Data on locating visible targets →
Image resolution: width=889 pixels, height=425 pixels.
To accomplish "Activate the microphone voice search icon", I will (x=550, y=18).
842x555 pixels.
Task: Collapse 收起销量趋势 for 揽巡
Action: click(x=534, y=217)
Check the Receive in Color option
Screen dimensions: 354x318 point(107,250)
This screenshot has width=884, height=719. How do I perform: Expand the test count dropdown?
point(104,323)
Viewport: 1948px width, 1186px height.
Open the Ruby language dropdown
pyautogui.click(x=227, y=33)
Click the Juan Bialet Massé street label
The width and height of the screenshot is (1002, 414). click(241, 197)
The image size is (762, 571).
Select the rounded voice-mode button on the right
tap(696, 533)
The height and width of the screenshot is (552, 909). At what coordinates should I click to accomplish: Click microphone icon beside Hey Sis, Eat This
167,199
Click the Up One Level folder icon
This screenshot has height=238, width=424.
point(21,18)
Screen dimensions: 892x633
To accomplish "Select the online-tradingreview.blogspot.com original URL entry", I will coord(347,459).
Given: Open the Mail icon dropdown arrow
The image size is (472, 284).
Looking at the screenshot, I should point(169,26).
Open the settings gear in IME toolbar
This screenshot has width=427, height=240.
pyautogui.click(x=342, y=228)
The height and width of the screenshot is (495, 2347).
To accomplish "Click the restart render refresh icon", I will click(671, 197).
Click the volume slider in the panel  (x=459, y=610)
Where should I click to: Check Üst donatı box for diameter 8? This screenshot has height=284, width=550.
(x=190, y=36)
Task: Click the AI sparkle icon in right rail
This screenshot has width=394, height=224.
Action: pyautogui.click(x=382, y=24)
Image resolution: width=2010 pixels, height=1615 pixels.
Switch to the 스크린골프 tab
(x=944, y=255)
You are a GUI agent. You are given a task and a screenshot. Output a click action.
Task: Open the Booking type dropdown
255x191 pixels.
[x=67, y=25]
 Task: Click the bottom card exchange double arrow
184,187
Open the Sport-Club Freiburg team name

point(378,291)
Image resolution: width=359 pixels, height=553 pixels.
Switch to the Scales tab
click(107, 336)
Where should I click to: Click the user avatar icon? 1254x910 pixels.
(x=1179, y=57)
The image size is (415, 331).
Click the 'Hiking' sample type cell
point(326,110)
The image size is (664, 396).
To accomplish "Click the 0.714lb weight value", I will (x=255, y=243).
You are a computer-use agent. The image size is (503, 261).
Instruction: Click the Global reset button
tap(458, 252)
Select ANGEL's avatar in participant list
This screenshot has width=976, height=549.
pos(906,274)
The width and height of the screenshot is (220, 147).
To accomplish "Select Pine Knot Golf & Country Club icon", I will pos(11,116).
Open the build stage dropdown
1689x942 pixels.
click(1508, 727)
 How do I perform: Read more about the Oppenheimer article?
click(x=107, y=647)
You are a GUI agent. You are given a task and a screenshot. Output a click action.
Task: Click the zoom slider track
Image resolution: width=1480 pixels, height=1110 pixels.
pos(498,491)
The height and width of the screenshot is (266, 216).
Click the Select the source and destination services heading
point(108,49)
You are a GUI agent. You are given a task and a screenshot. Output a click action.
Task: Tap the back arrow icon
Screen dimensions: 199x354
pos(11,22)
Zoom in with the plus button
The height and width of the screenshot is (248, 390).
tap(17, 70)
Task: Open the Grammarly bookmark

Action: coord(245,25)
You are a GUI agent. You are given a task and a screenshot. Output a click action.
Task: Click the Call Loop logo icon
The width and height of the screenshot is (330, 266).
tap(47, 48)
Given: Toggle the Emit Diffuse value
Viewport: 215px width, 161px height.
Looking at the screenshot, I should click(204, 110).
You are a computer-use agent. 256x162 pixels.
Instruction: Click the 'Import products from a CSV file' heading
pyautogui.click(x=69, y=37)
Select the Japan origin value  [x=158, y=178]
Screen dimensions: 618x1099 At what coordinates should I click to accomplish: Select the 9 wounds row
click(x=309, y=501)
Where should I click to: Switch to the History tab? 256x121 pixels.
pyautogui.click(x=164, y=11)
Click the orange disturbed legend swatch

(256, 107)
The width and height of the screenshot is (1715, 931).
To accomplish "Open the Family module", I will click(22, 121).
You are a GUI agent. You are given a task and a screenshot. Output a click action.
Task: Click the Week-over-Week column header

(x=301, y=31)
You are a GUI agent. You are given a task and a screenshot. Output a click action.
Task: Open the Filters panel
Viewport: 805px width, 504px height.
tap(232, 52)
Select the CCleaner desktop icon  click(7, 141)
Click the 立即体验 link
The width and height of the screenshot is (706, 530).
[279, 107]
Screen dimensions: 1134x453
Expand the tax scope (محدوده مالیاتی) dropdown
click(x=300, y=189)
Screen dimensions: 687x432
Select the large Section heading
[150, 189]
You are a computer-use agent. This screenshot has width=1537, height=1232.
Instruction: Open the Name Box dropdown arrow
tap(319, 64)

Goal →
Retype every line of the listing above exactly, without changing anything.

Expected answer →
Image resolution: width=889 pixels, height=425 pixels.
To accomplish "Activate the microphone voice search icon", I will (x=550, y=18).
842x555 pixels.
Task: Collapse 收起销量趋势 for 揽巡
Action: click(x=534, y=217)
Check the Receive in Color option
Screen dimensions: 354x318 point(107,250)
This screenshot has width=884, height=719. How do I perform: Expand the test count dropdown?
point(104,323)
Viewport: 1948px width, 1186px height.
Open the Ruby language dropdown
pyautogui.click(x=227, y=33)
Click the Juan Bialet Massé street label
The width and height of the screenshot is (1002, 414). click(241, 197)
The image size is (762, 571).
Select the rounded voice-mode button on the right
tap(696, 533)
The height and width of the screenshot is (552, 909). At what coordinates should I click to accomplish: Click microphone icon beside Hey Sis, Eat This
167,199
Click the Up One Level folder icon
This screenshot has height=238, width=424.
point(21,18)
Screen dimensions: 892x633
To accomplish "Select the online-tradingreview.blogspot.com original URL entry", I will coord(347,459).
Given: Open the Mail icon dropdown arrow
The image size is (472, 284).
Looking at the screenshot, I should point(169,26).
Open the settings gear in IME toolbar
This screenshot has width=427, height=240.
pyautogui.click(x=342, y=228)
The height and width of the screenshot is (495, 2347).
To accomplish "Click the restart render refresh icon", I will click(671, 197).
Click the volume slider in the panel  (x=459, y=610)
Where should I click to: Check Üst donatı box for diameter 8? This screenshot has height=284, width=550.
(x=190, y=36)
Task: Click the AI sparkle icon in right rail
This screenshot has width=394, height=224.
Action: pyautogui.click(x=382, y=24)
Image resolution: width=2010 pixels, height=1615 pixels.
Switch to the 스크린골프 tab
(x=944, y=255)
You are a GUI agent. You are given a task and a screenshot. Output a click action.
Task: Open the Booking type dropdown
255x191 pixels.
[x=67, y=25]
 Task: Click the bottom card exchange double arrow
184,187
Open the Sport-Club Freiburg team name

point(378,291)
Image resolution: width=359 pixels, height=553 pixels.
Switch to the Scales tab
click(107, 336)
Where should I click to: Click the user avatar icon? 1254x910 pixels.
(x=1179, y=57)
The image size is (415, 331).
Click the 'Hiking' sample type cell
point(326,110)
The image size is (664, 396).
To accomplish "Click the 0.714lb weight value", I will (x=255, y=243).
You are a computer-use agent. The image size is (503, 261).
Instruction: Click the Global reset button
tap(458, 252)
Select ANGEL's avatar in participant list
This screenshot has width=976, height=549.
pos(906,274)
The width and height of the screenshot is (220, 147).
To accomplish "Select Pine Knot Golf & Country Club icon", I will pos(11,116).
Open the build stage dropdown
1689x942 pixels.
click(1508, 727)
 How do I perform: Read more about the Oppenheimer article?
click(x=107, y=647)
You are a GUI agent. You are given a task and a screenshot. Output a click action.
Task: Click the zoom slider track
Image resolution: width=1480 pixels, height=1110 pixels.
pos(498,491)
The height and width of the screenshot is (266, 216).
Click the Select the source and destination services heading
point(108,49)
You are a GUI agent. You are given a task and a screenshot. Output a click action.
Task: Tap the back arrow icon
Screen dimensions: 199x354
pos(11,22)
Zoom in with the plus button
The height and width of the screenshot is (248, 390).
tap(17, 70)
Task: Open the Grammarly bookmark

Action: coord(245,25)
You are a GUI agent. You are given a task and a screenshot. Output a click action.
Task: Click the Call Loop logo icon
The width and height of the screenshot is (330, 266).
tap(47, 48)
Given: Toggle the Emit Diffuse value
Viewport: 215px width, 161px height.
Looking at the screenshot, I should click(204, 110).
You are a computer-use agent. 256x162 pixels.
Instruction: Click the 'Import products from a CSV file' heading
pyautogui.click(x=69, y=37)
Select the Japan origin value  [x=158, y=178]
Screen dimensions: 618x1099 At what coordinates should I click to accomplish: Select the 9 wounds row
click(x=309, y=501)
Where should I click to: Switch to the History tab? 256x121 pixels.
pyautogui.click(x=164, y=11)
Click the orange disturbed legend swatch

(256, 107)
The width and height of the screenshot is (1715, 931).
To accomplish "Open the Family module", I will click(22, 121).
You are a GUI agent. You are given a task and a screenshot. Output a click action.
Task: Click the Week-over-Week column header

(x=301, y=31)
You are a GUI agent. You are given a task and a screenshot. Output a click action.
Task: Open the Filters panel
Viewport: 805px width, 504px height.
tap(232, 52)
Select the CCleaner desktop icon  click(7, 141)
Click the 立即体验 link
The width and height of the screenshot is (706, 530).
[279, 107]
Screen dimensions: 1134x453
Expand the tax scope (محدوده مالیاتی) dropdown
click(x=300, y=189)
Screen dimensions: 687x432
Select the large Section heading
[150, 189]
You are a computer-use agent. This screenshot has width=1537, height=1232.
Instruction: Open the Name Box dropdown arrow
tap(319, 64)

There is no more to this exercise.